Auschwitz, 1941. One of the prisoners, Jan, escapes from the German concentration camp while working at a gravel pit. Thanks to the help of kind-hearted people, he finds shelter. There Jan hears tragic news about ten random inmates sentenced by the Nazis to death by starvation as a punishment for his escape. One among the convicts is Fr. Maximillian Kolbe, a Franciscan priest who volunteered to die in place of one of the inmates.
Now Jan is not just fleeing the Nazis, but also from his guilt for his involvement in Kolbe's death. He goes to visit Niepokalanów, a very large Franciscan monastery, where Fr. Kolbe had been the founder and superior. There Jan wants to learn what were the motives behind his decision to die for another prisoner, a complete stranger. Though free from Auschwitz, Jan will continue to be confronted by the life and death of Maximilian Kolbe wherever he goes.

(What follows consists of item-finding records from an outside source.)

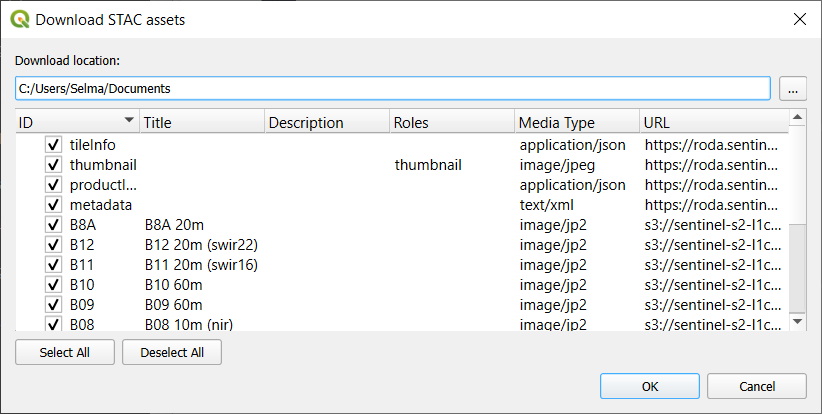Click the QGIS logo icon in title bar

[x=19, y=19]
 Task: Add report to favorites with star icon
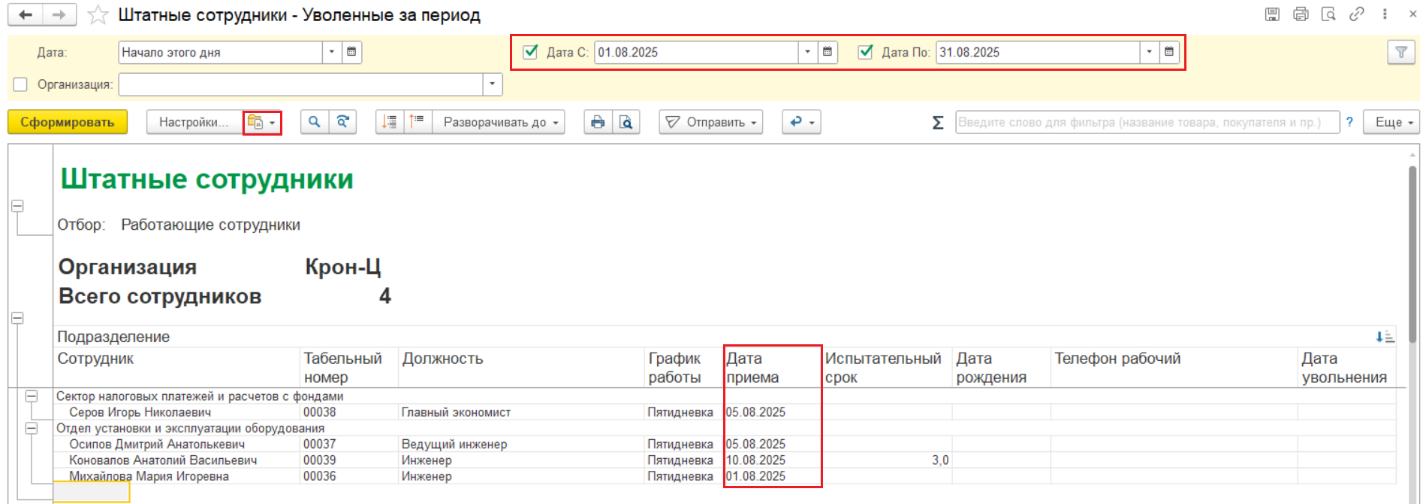pos(97,16)
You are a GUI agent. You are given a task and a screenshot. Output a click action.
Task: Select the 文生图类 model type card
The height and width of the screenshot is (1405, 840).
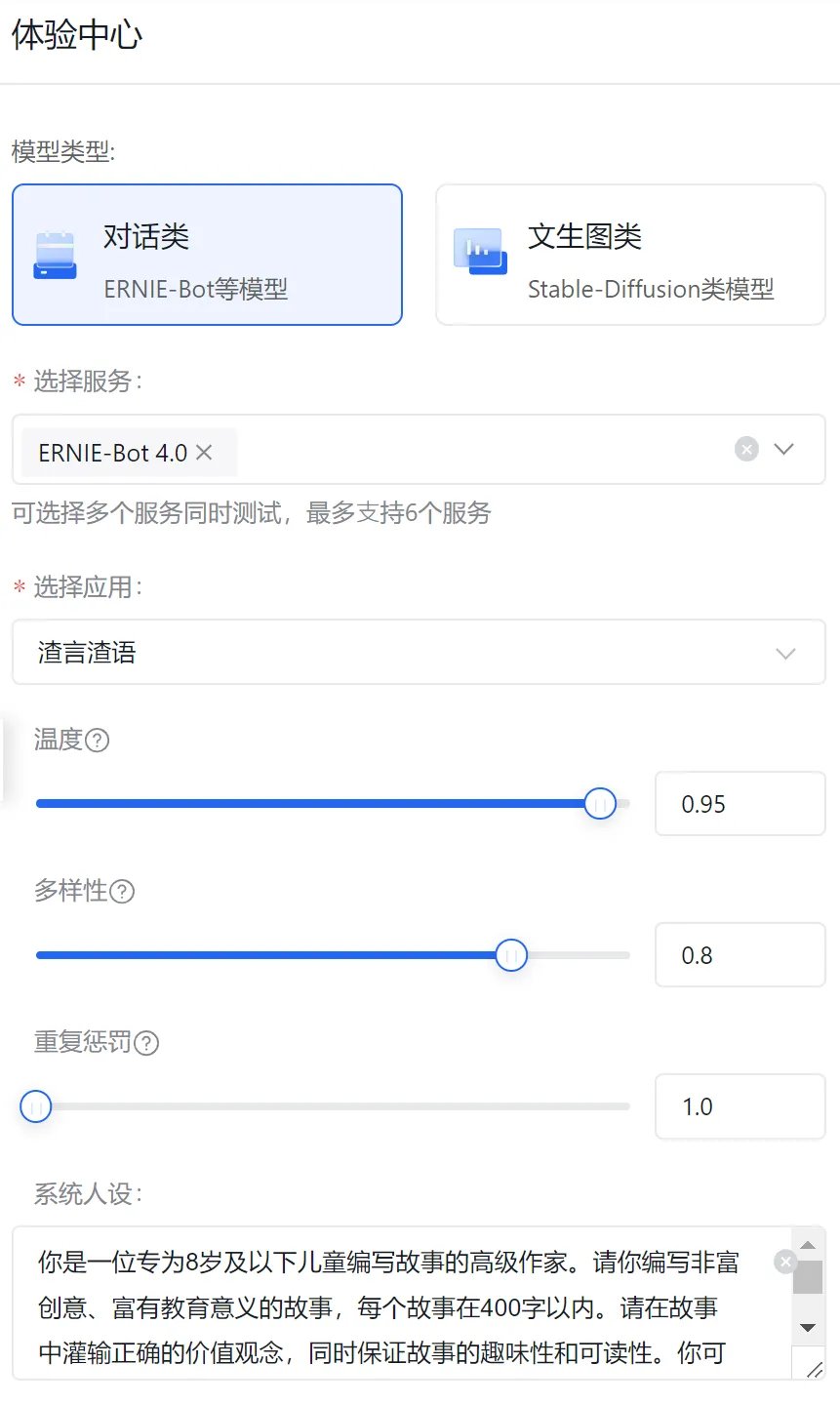pyautogui.click(x=630, y=255)
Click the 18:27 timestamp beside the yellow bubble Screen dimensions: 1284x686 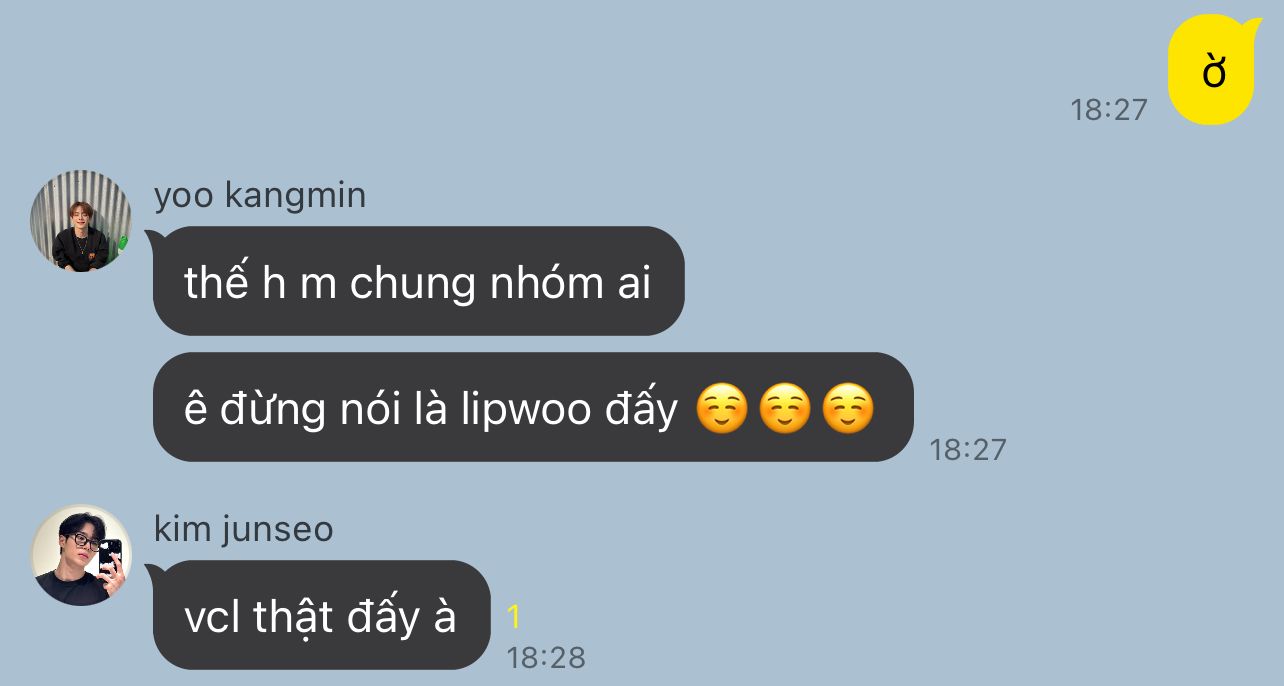1109,109
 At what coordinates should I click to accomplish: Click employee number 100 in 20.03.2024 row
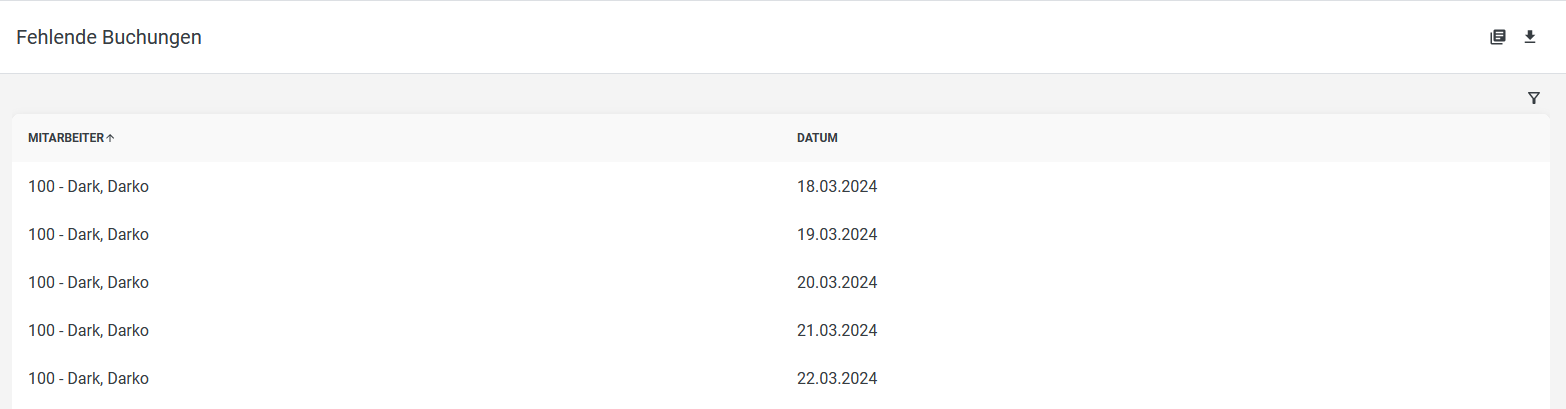coord(41,282)
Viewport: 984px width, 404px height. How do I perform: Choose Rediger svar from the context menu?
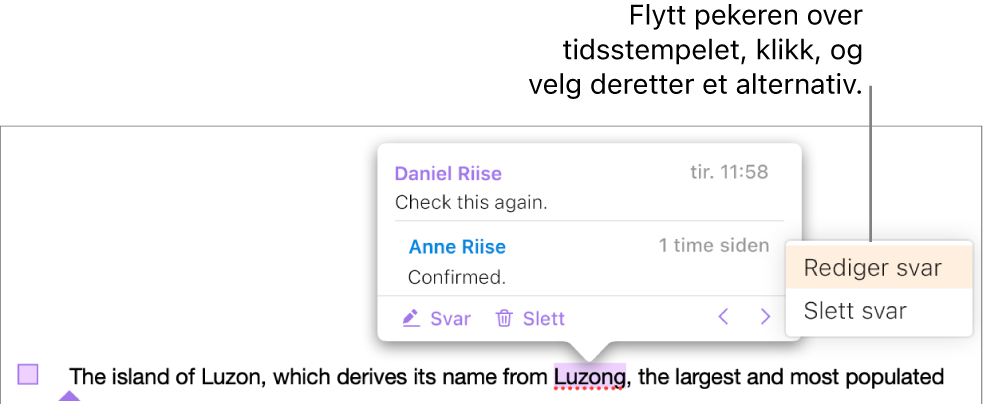[872, 269]
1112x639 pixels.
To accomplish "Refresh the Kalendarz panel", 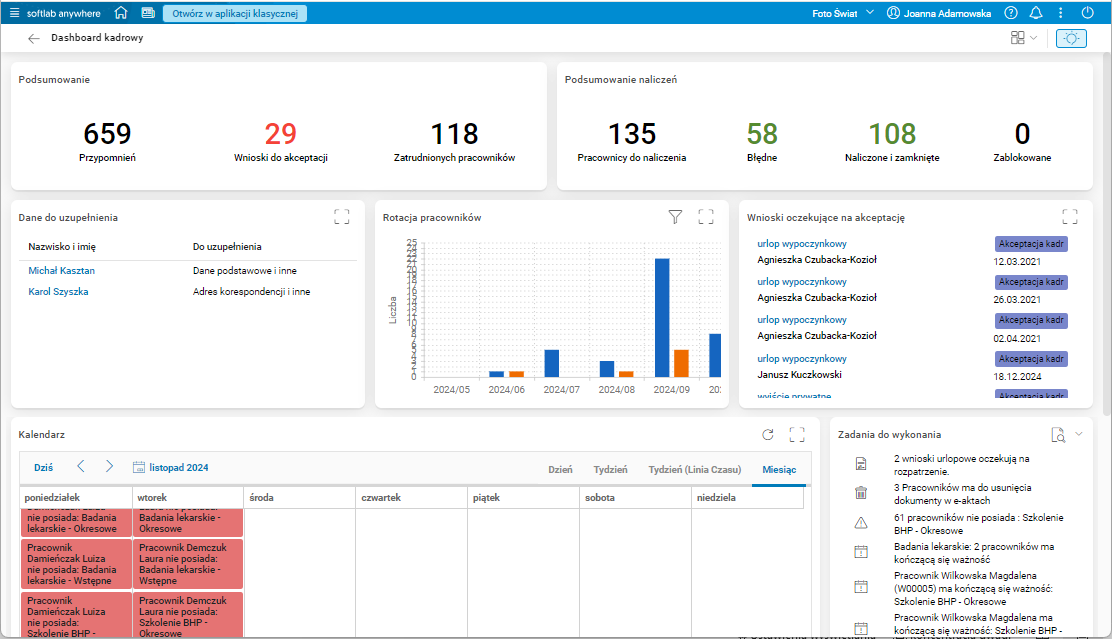I will coord(767,435).
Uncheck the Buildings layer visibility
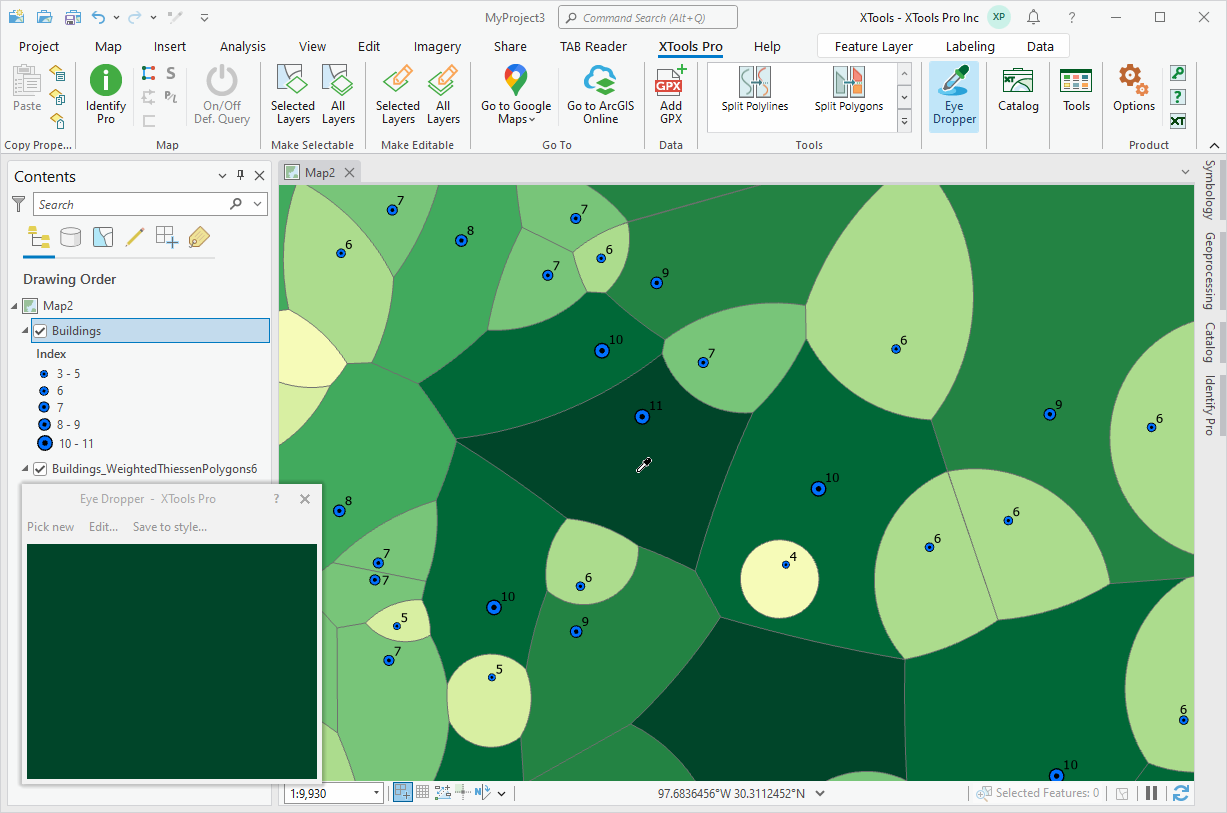 pos(41,331)
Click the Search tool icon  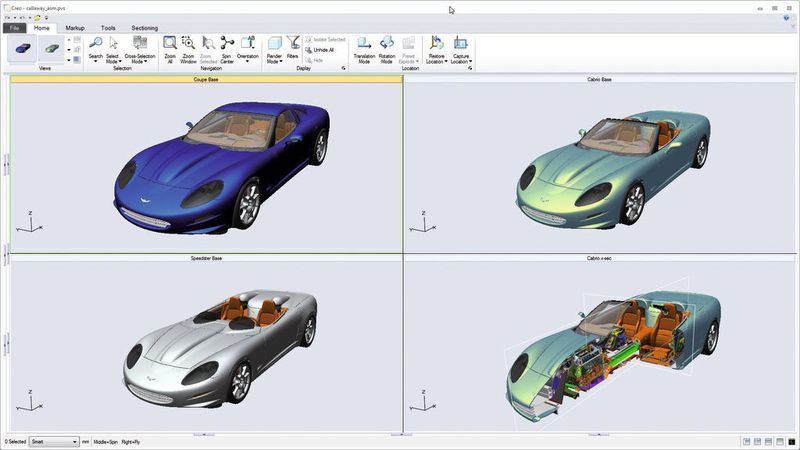(x=95, y=44)
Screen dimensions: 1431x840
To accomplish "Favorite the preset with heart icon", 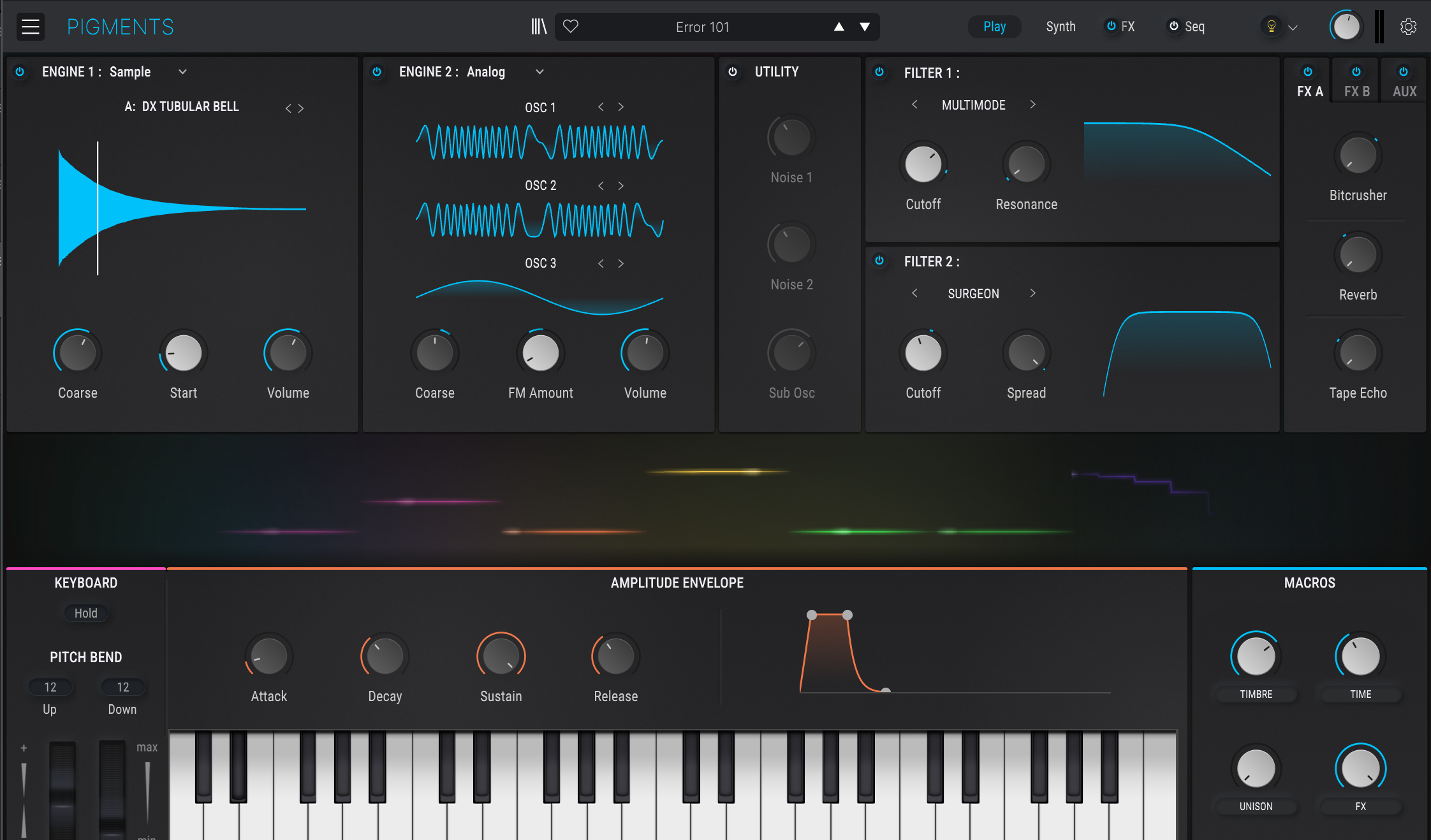I will [571, 27].
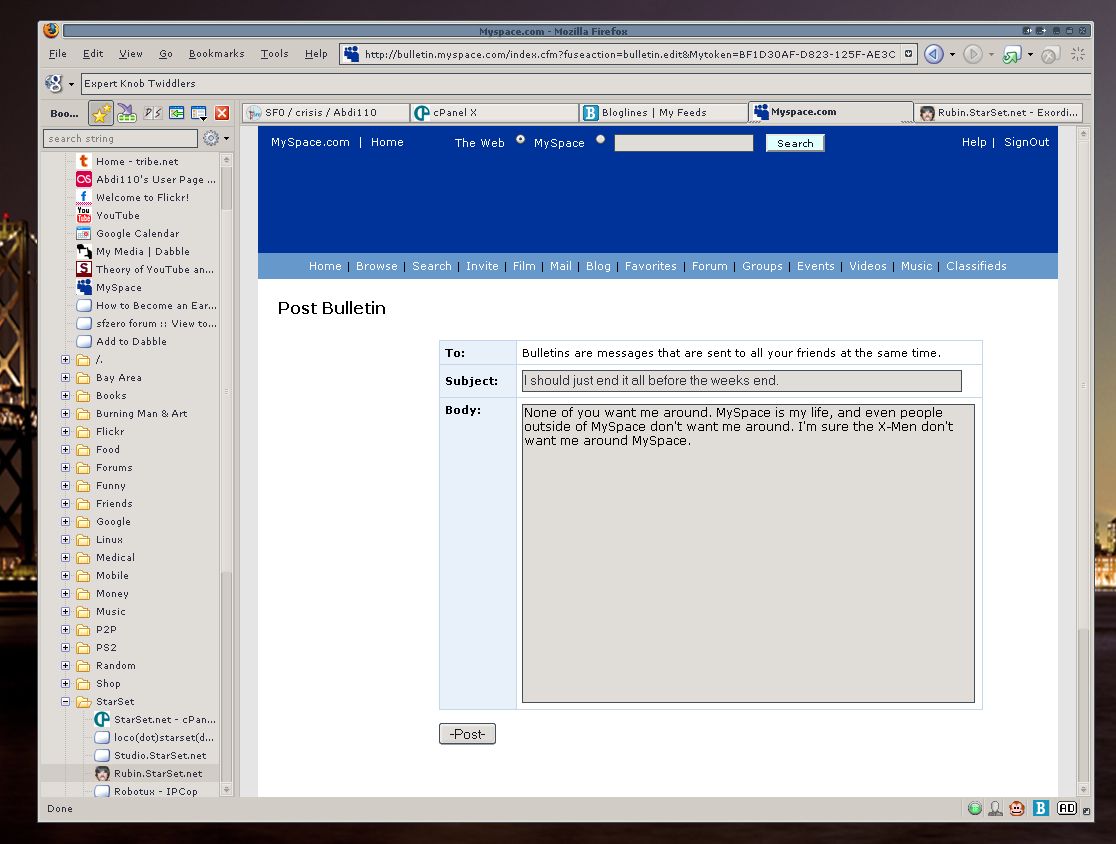The width and height of the screenshot is (1116, 844).
Task: Click the browser Back arrow button
Action: pos(933,54)
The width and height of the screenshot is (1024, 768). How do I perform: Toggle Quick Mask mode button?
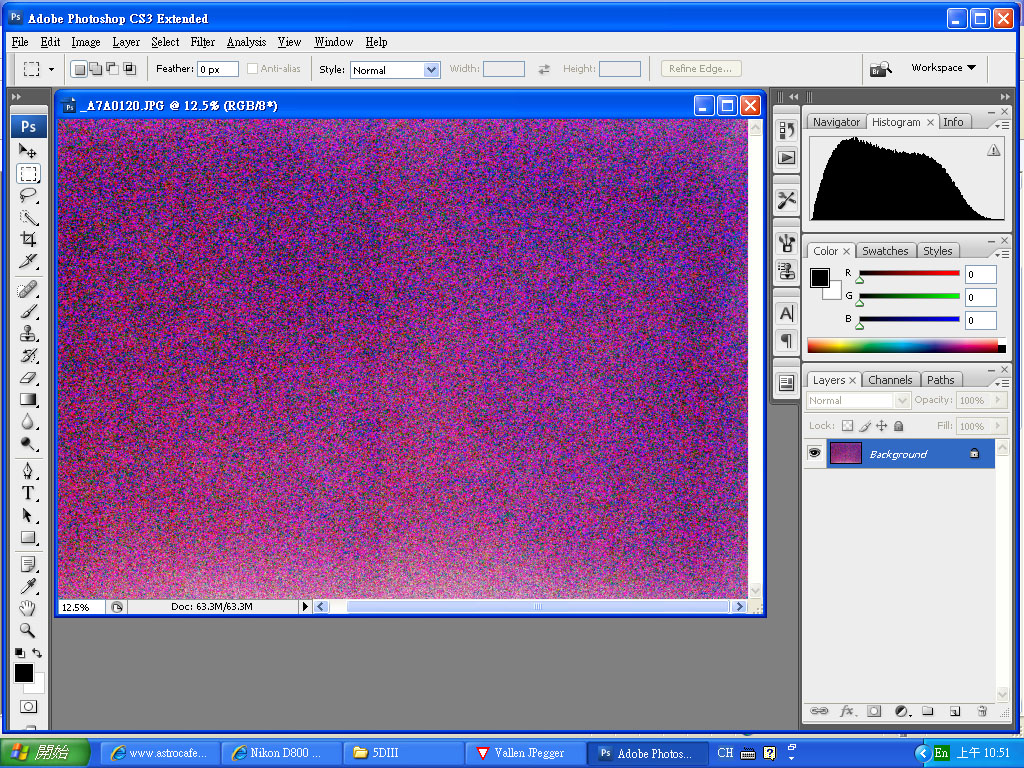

In addition to Jan—torn between wanting to forget and a fascination with Kolbe—another key character emerges, Brother Anselm. He is a devout young Franciscan priest who quietly but strongly witnesses to Kolbe's heroic faith and love, and then rejoices at the beatification of Kolbe by Pope Paul VI. Later Kolbe will be canonized by his fellow countryman, Pope St. John Paul II, who proclaimed Kolbe as the "patron saint of the difficult 20th century."